Just a Few Generations

I stumbled across an interesting news clip on YouTube. John Tyler, born in 1790 and president of the United States from 1841 to 1845, still had two living grandsons as of 2019.

Not great-great-grandsons or even great-grandsons. Grandsons.

Watch the video here:

At least one, Lyon Gardiner Tyler Jr., has passed away since then. Still, it’s remarkable to consider how a mere three generations could stretch from the founding era to the present.

The feat was made possible by Tyler marrying a much younger woman as his second wife, and then their son doing the same thing.

It’s a reminder that American history isn’t all that long in the grand scheme of things.

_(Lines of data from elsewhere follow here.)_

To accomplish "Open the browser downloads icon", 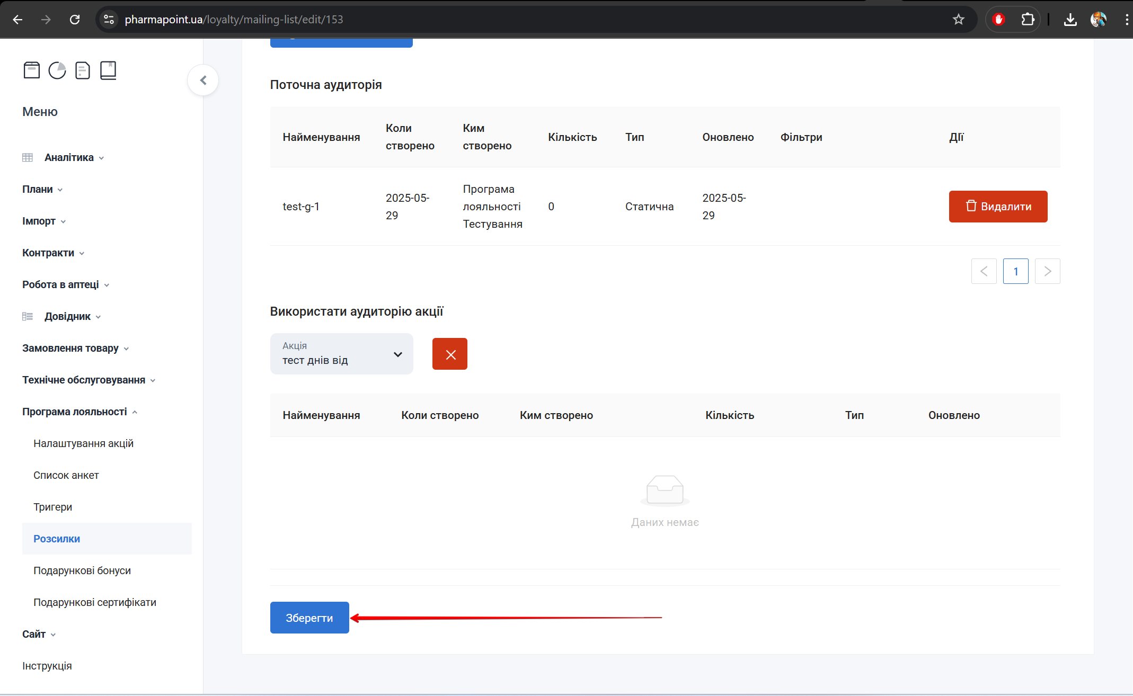I will (x=1070, y=20).
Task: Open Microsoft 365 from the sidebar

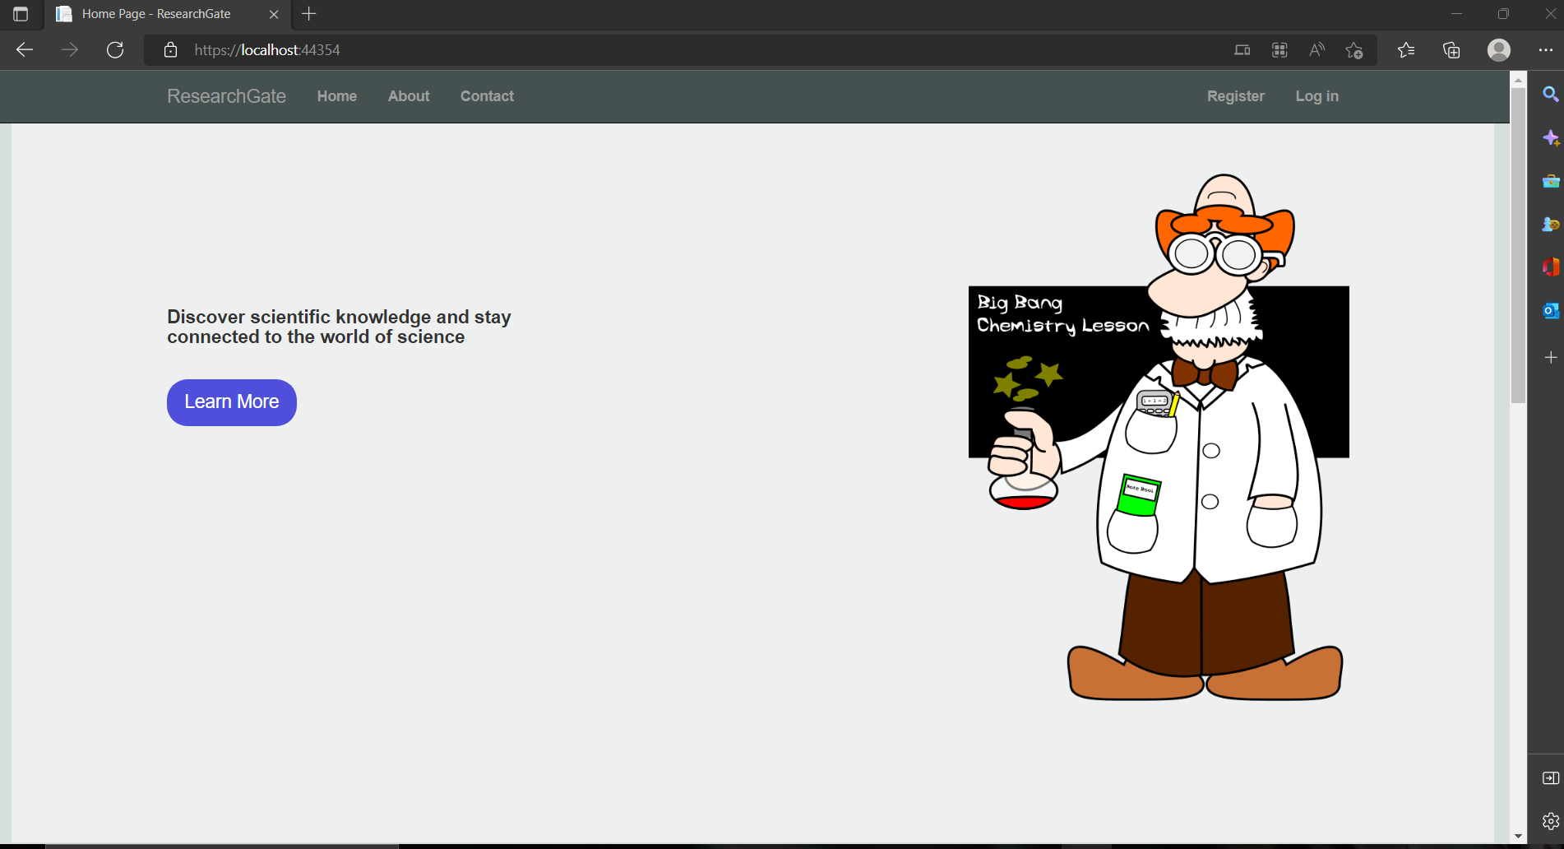Action: (1551, 267)
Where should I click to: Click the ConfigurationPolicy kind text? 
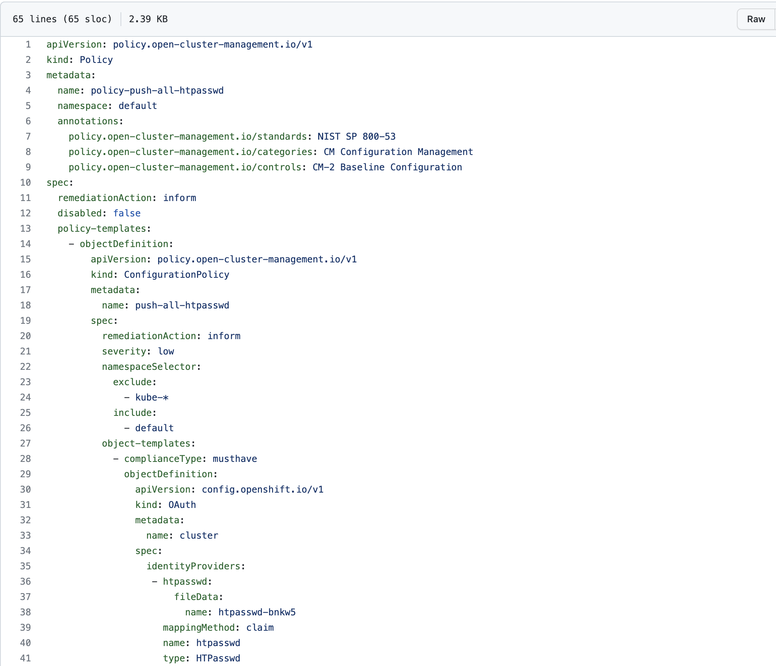(x=176, y=275)
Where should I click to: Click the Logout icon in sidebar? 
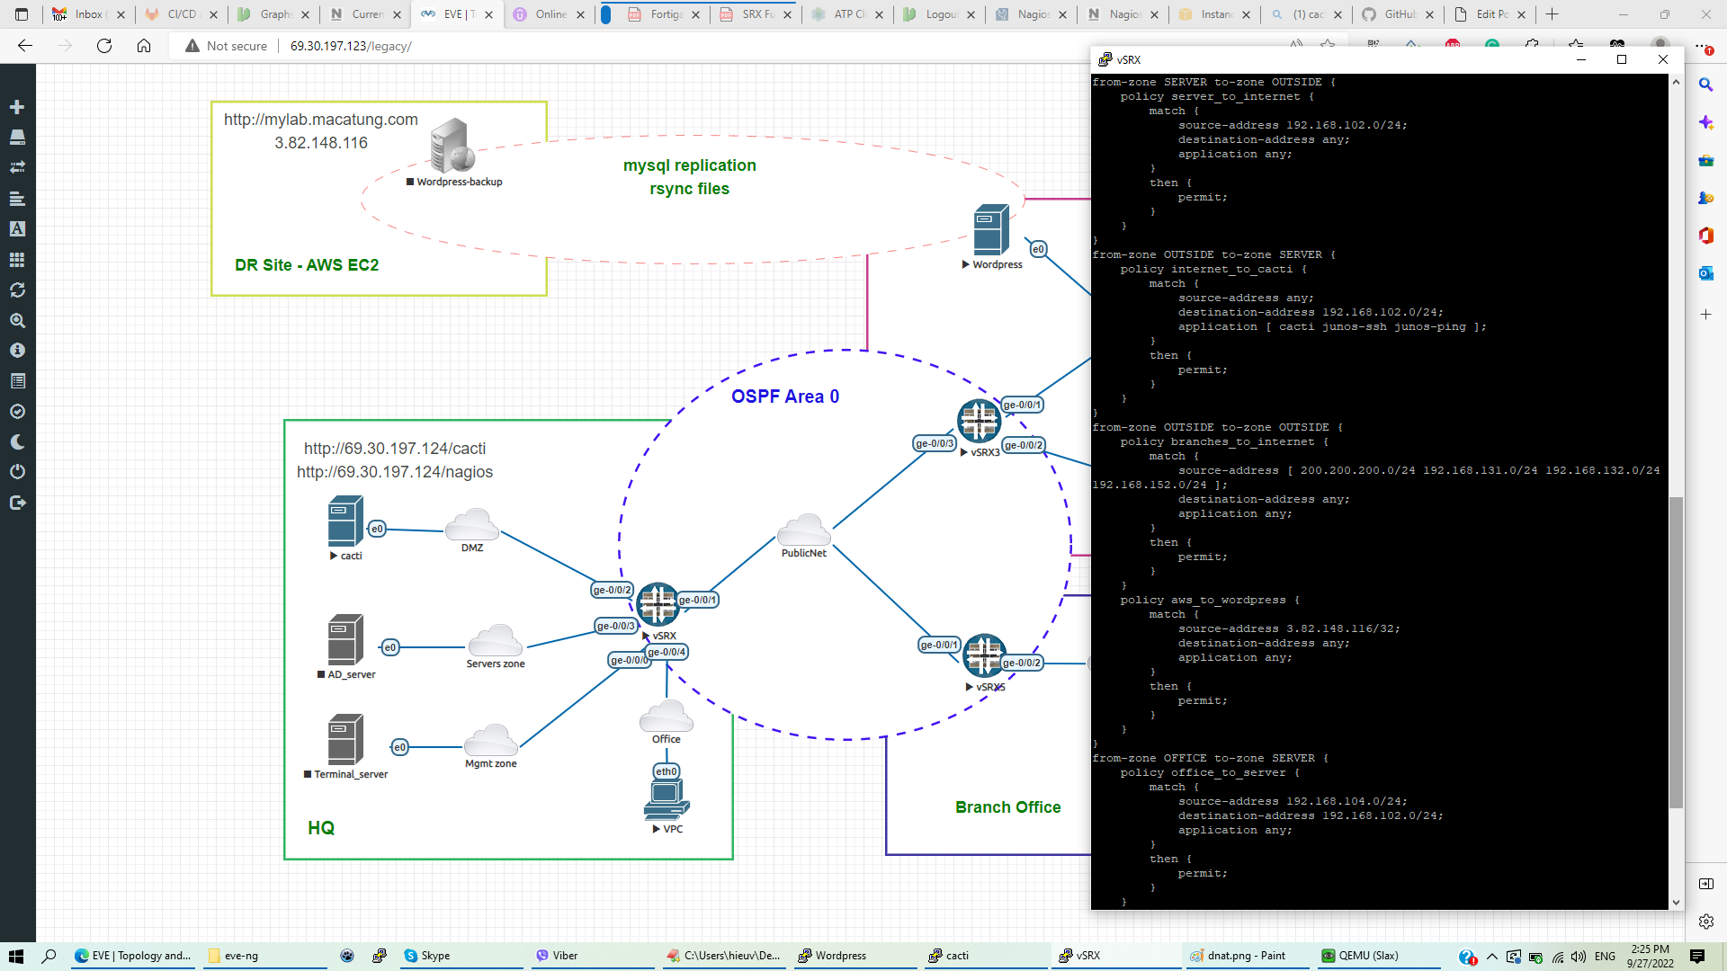(x=17, y=503)
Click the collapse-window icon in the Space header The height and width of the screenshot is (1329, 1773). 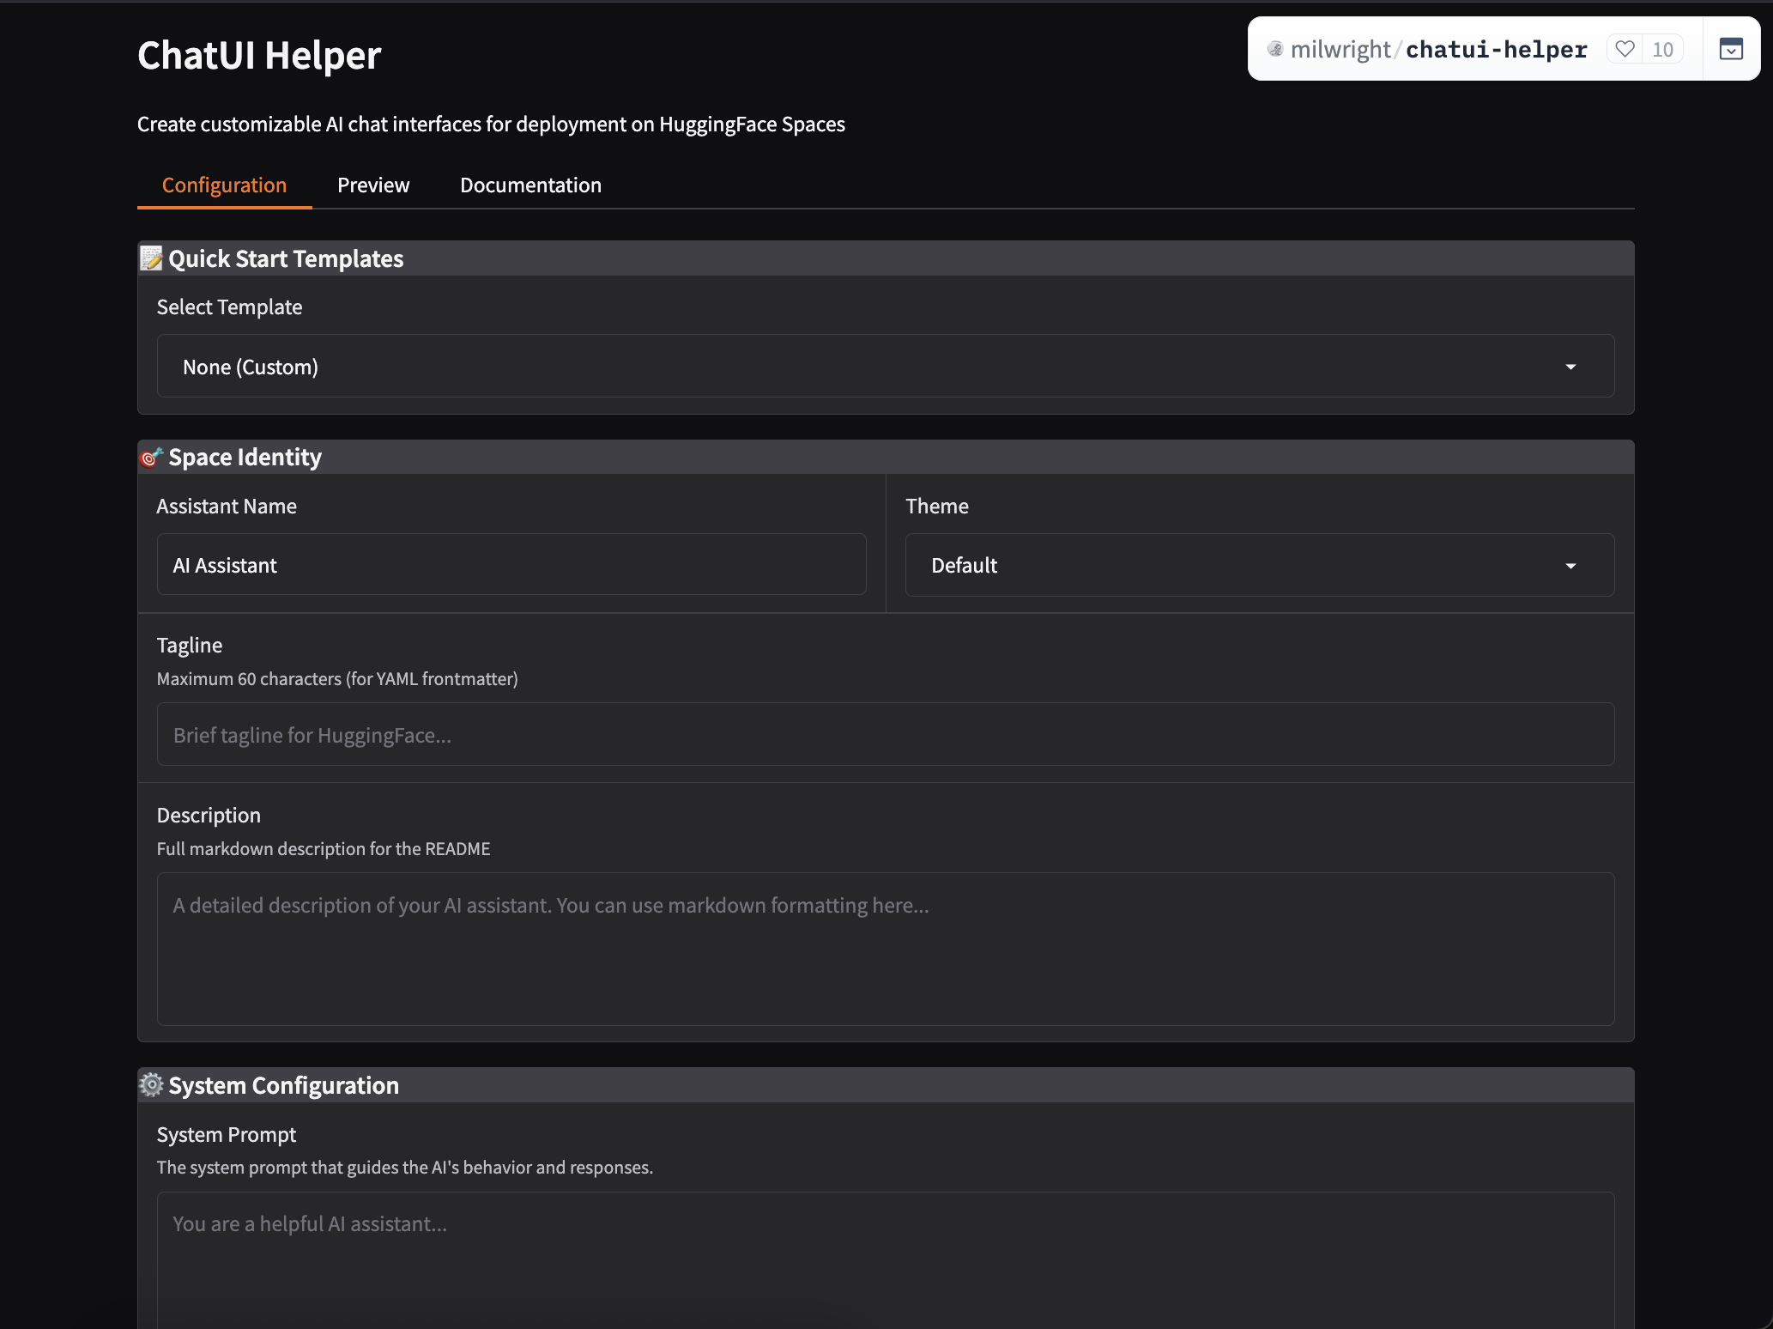point(1731,50)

When I was working as a reporter for the Herald-Progress newspaper years ago, I liked to browse through the paper’s archives when time allowed. The office had original, physical copies going all the way back to 1919.

In a 1929 edition of the paper, I found a picture of an elderly man shaking President Herbert Hoover’s hand. (Unfortunately, this isn’t something I can link to.) The caption said this gentleman had shaken hands with every Republican president going all the way back to Abraham Lincoln.

Two of my grandparents were already born when that photo was taken. I found it fascinating that my grandparents were alive at the same time as anyone who had met Lincoln. The math made sense and wasn’t any real surprise, of course, but I don’t think I had consciously worked it out before coming across that visual evidence.

The past—at least, the U.S. past—isn’t as remote as we tend to think.

In any case, Tyler is a president I haven’t read much about yet, and I need to rectify that at some point. The latter half of Tippecanoe and Tyler Too, he was the first vice president elevated to the presidency following a president’s death in office (William Henry Harrison in this case), and I’m sure there’s more to him than that. Let me know if you’ve read any great books on Tyler (or anyone from that pre–Civil War era).

Tyler and I, it turns out, are fellow graduates of William & Mary. Granted, he was there many years before me—or perhaps it wasn’t so long after all.